Not even sure where to start... was thinking comparison test, but if you choose $$b_{n} = ln(n)$$ you end up with $$\lim_{x\rightarrow\infty} sin\frac{1}{n} = 0$$

which doesn't work because $$b_{n}$$ diverges... hmm.

Last edited: Apr 17, 2008
2. Apr 17, 2008

### rootX

That looks like in intermediate form (inf*0).
I would suggest about finding the limit of whole thing as n -->inf

I saw this in one of my calc old exams; they used m=1/n and then did something

3. Apr 17, 2008

### Dick

I would be thinking about a comparison to another series that I could apply the integral test to. For a small value of x, sin(x) is almost x. Does that suggest anything?

4. Apr 17, 2008

### nickclarson

then I would say something like:

$$n\rightarrow\infty \; sin\frac{1}{n} = \frac{1}{n}$$

then I can do the integral test of:

$$b_{n} = \frac{ln(n)}{n}$$

I could be way off though, but is that what you were getting at?

5. Apr 17, 2008

### Dick

No, that's it. That's ALMOST what you want to compare to.
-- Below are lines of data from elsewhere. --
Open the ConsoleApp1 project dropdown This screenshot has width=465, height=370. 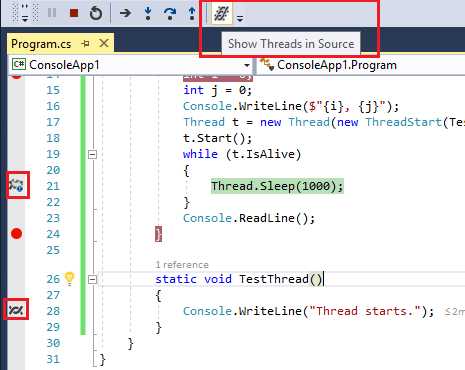click(x=247, y=65)
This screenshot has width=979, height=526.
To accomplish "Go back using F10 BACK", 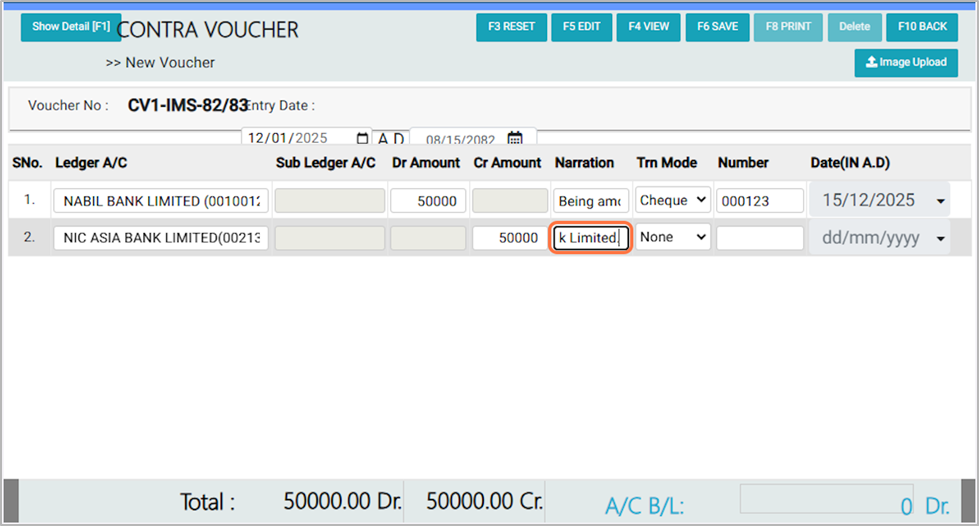I will pos(922,27).
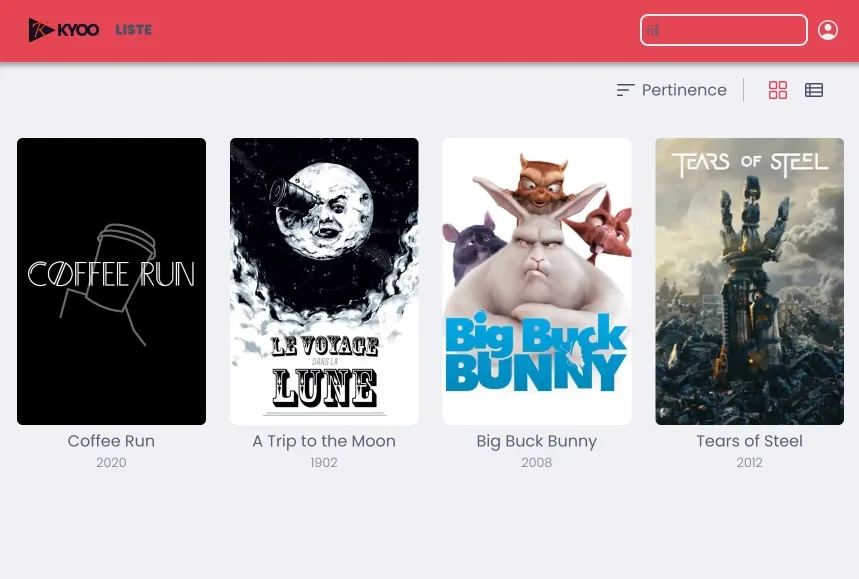The image size is (859, 579).
Task: Click the year 2012 under Tears of Steel
Action: click(x=749, y=463)
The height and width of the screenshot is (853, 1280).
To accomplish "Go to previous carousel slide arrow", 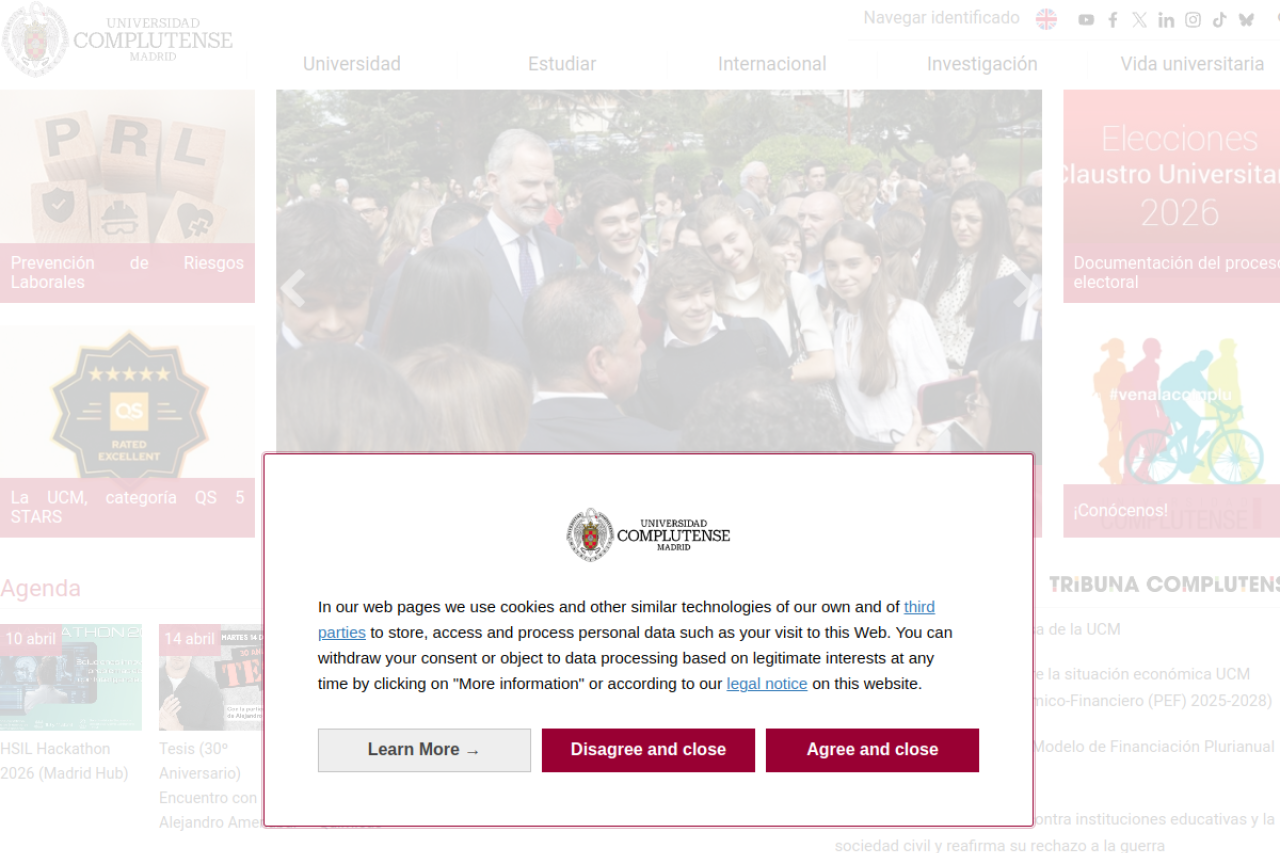I will point(292,288).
Now does it diverge or converge? Which is larger ln(n)*sin(1/n) or ln(n)/n?

6. Apr 17, 2008

### nickclarson

$$\frac{lnn}{n}$$

is smaller, so if it converges so does

$$ln(n)sin\frac{1}{n}$$

that correct? Otherwise it's the other way around. What's the best method for deciding which is smaller?

7. Apr 17, 2008

### rootX

ln n/n > 1/n
oops..nvm

but 1/n > sin (1/n)

8. Apr 17, 2008

### Dick

It's really the same question as which is larger sin(x) or x for x near 0. Look at the graphs, punch some numbers in to convince yourself. The easiest way to really answer it is to look at the series expansion of sin(x) near 0.

9. Apr 17, 2008

### nickclarson

x is above sin as it approaches 0 from the positive side. However when I plug sin(1/x)ln(x) and ln(x)/x into my calculator ln(x)/x is always below... hmm

10. Apr 17, 2008

### Dick

If n is large, 1/n is small. That's why I suggested looking at x and sin(x) for x SMALL. If you want to directly compare sin(1/n)ln(n) and ln(n)/n, you should put n LARGE.